Greg Goldin has written widely about architecture and urban affairs for Los Angeles Magazine, L.A. Weekly, Los Angeles Times, and Architect's Newspaper. He is the curator of Windshield Perspective, a Getty Pacific Standard Time Presents: Modern Architecture in L.A. now showing at A+D Architecture and Design Museum > Los Angeles. He is co-curator of Never Built: Los Angeles and co-author of the book of the same title.

Christopher Hawthorne is architecture critic for the Los Angeles Times. Before coming to the Times he was architecture critic for Slate and a frequent contributor to the New York Times. His work has also appeared in The New Yorker, the Washington Post, Metropolis, Architect, Domus, I.D., Print, Landscape Architecture Magazine, and Architectural Record, among many other publications. He is the author, with Alanna Stang, of The Green House: New Directions in Sustainable Architecture.

Mia Lehrer is the founder of Mia Lehrer + Associates, known for its wide spectrum of design and development of ambitious public and private projects, including urban revitalization developments, large urban parks, and complex commercial projects. She is internationally recognized for her progressive landscape designs, working with such natural landmarks as parks, lakes, and rivers, coupled with her advocacy for ecology and people-friendly public space. Lehrer believes that great landscape design coupled with sustainability has the power to enhance the livability and quality of life in our cities and, in doing so, improve by great measure the quality of our environment.

Sam Lubell is the West Coast Editor of the Architect’s Newspaper. He has written five books about architecture: Never Built: Los Angeles, Paris 2000+, London 2000+, Living West, and Julius Shulman Los Angeles: The Birth of a Modern Metropolis. He has written for The New York Times, The Los Angeles Times, Los Angeles Magazine, New York Magazine, Architectural Record, Architect Magazine, Architectural Review, and several other publications. His exhibition Never Built: Los Angeles opens on July 27.

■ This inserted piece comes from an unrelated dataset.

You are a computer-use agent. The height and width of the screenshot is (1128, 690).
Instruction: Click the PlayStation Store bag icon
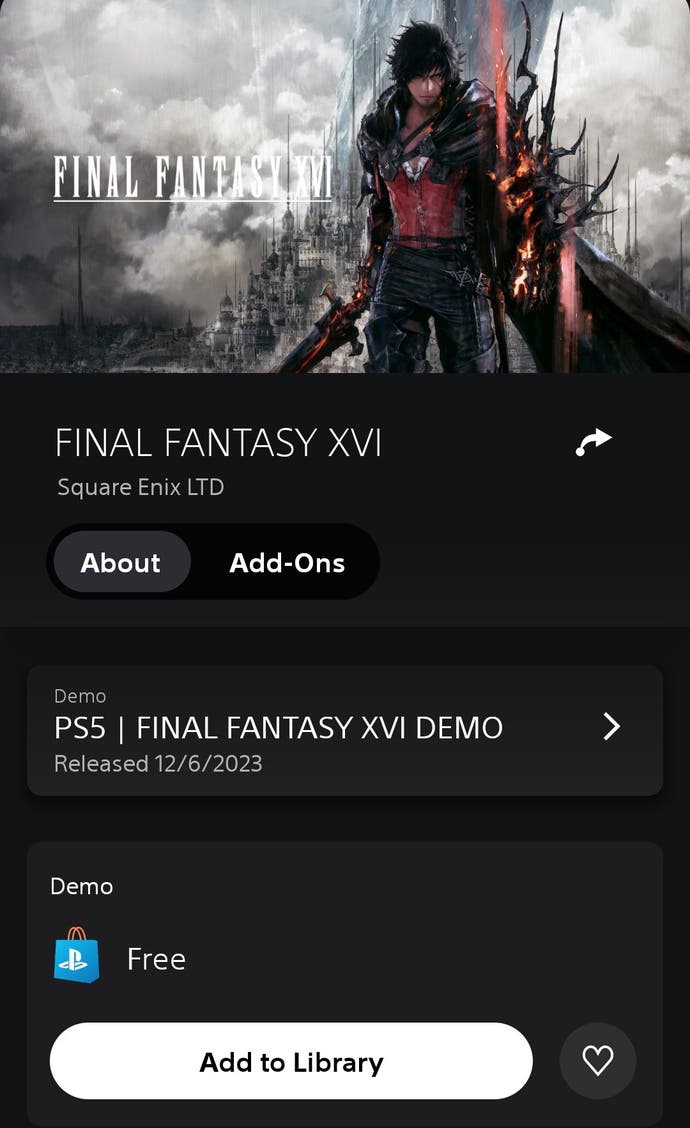[x=77, y=955]
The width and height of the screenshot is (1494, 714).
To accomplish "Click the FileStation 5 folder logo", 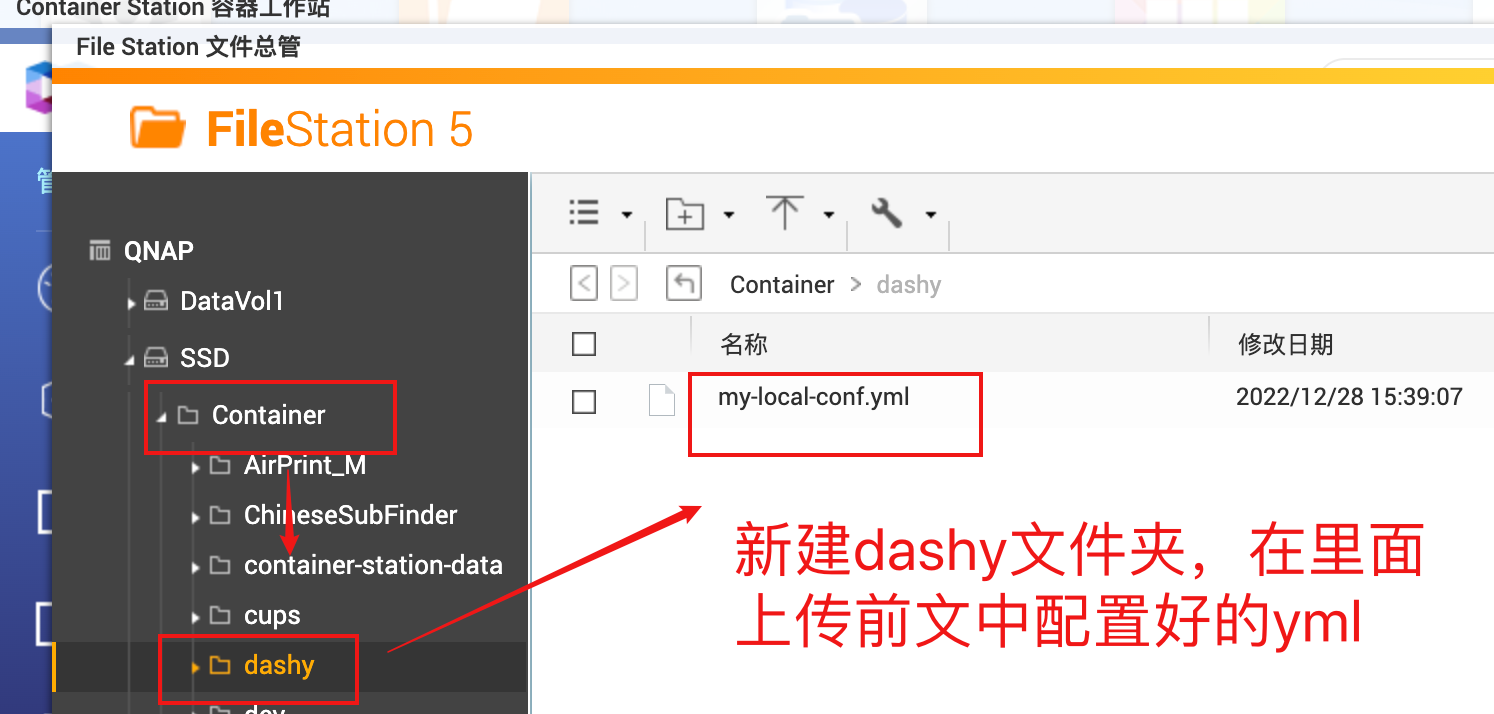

Alan Hess is an architect, historian, and author whose nineteen books on modern architecture and urbanism include monographs on Oscar Niemeyer, Frank Lloyd Wright, John Lautner, and the architectural histories of Las Vegas, Palm Springs, the Ranch House, and Googie architecture. Hess holds a Master of Architecture degree, was a National Arts Journalism Fellow at Columbia University's School of Journalism, and was the recipient of a grant from the Graham Foundation for Advanced Studies in the Fine Arts. As a preservationist, Hess qualified the oldest remaining McDonald’s drive-in restaurant, located in Downey, for the National Register of Historic Places.